What you have to do => Copy the whole listing verbatim.

Task material =>
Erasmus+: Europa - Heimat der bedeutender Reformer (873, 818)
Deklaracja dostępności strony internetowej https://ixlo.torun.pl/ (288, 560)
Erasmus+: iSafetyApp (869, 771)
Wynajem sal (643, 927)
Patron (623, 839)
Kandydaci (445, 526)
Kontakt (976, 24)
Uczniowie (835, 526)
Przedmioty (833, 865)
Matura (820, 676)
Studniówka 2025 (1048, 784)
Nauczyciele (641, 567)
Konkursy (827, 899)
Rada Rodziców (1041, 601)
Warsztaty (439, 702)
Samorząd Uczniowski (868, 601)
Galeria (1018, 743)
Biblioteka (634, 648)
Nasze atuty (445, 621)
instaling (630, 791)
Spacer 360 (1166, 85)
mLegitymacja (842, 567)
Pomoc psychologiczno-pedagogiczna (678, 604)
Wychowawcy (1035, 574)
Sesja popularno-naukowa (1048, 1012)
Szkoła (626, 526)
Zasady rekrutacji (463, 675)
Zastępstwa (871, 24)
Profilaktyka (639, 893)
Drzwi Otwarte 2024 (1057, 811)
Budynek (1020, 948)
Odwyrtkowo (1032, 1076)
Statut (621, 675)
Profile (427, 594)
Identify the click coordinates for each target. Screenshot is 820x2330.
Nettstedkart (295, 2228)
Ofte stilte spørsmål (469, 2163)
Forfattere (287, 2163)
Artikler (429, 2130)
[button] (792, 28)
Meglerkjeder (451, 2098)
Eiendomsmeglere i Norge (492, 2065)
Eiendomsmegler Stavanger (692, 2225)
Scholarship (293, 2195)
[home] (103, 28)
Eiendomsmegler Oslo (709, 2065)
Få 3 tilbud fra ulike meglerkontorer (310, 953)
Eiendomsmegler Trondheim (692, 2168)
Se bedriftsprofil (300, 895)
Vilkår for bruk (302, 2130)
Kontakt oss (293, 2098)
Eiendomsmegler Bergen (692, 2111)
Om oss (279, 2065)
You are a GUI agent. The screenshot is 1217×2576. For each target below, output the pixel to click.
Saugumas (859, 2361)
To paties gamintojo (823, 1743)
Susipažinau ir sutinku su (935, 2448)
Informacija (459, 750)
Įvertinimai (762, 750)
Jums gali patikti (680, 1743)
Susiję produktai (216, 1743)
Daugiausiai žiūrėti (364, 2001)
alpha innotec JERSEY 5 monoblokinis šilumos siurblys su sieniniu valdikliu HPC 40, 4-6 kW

Response below =>
Erasmus+: Europa - Heimat der bedeutender Reformer (873, 818)
Deklaracja dostępności strony internetowej https://ixlo.torun.pl/ (288, 560)
Erasmus+: iSafetyApp (869, 771)
Wynajem sal (643, 927)
Patron (623, 839)
Kandydaci (445, 526)
Kontakt (976, 24)
Uczniowie (835, 526)
Przedmioty (833, 865)
Matura (820, 676)
Studniówka 2025 (1048, 784)
Nauczyciele (641, 567)
Konkursy (827, 899)
Rada Rodziców (1041, 601)
Warsztaty (439, 702)
Samorząd Uczniowski (868, 601)
Galeria (1018, 743)
Biblioteka (634, 648)
Nasze atuty (445, 621)
instaling (630, 791)
Spacer 360 (1166, 85)
mLegitymacja (842, 567)
Pomoc psychologiczno-pedagogiczna (678, 604)
Wychowawcy (1035, 574)
Sesja popularno-naukowa (1048, 1012)
Szkoła (626, 526)
Zasady rekrutacji (463, 675)
Zastępstwa (871, 24)
Profilaktyka (639, 893)
Drzwi Otwarte 2024 (1057, 811)
Budynek (1020, 948)
Odwyrtkowo (1032, 1076)
Statut (621, 675)
Profile (427, 594)
Identify the click coordinates for each target. Screenshot is 820x2330.
Nettstedkart (295, 2228)
Ofte stilte spørsmål (469, 2163)
Forfattere (287, 2163)
Artikler (429, 2130)
[button] (792, 28)
Meglerkjeder (451, 2098)
Eiendomsmeglere i Norge (492, 2065)
Eiendomsmegler Stavanger (692, 2225)
Scholarship (293, 2195)
[home] (103, 28)
Eiendomsmegler Oslo (709, 2065)
Få 3 tilbud fra ulike meglerkontorer (310, 953)
Eiendomsmegler Trondheim (692, 2168)
Se bedriftsprofil (300, 895)
Vilkår for bruk (302, 2130)
Kontakt oss (293, 2098)
Eiendomsmegler Bergen (692, 2111)
Om oss (279, 2065)
You are a GUI agent. The screenshot is 1217×2576. For each target below, output the pixel to click.
Saugumas (859, 2361)
To paties gamintojo (823, 1743)
Susipažinau ir sutinku su (935, 2448)
Informacija (459, 750)
Įvertinimai (762, 750)
Jums gali patikti (680, 1743)
Susiję produktai (216, 1743)
Daugiausiai žiūrėti (364, 2001)
alpha innotec JERSEY 5 monoblokinis šilumos siurblys su sieniniu valdikliu HPC 40, 4-6 kW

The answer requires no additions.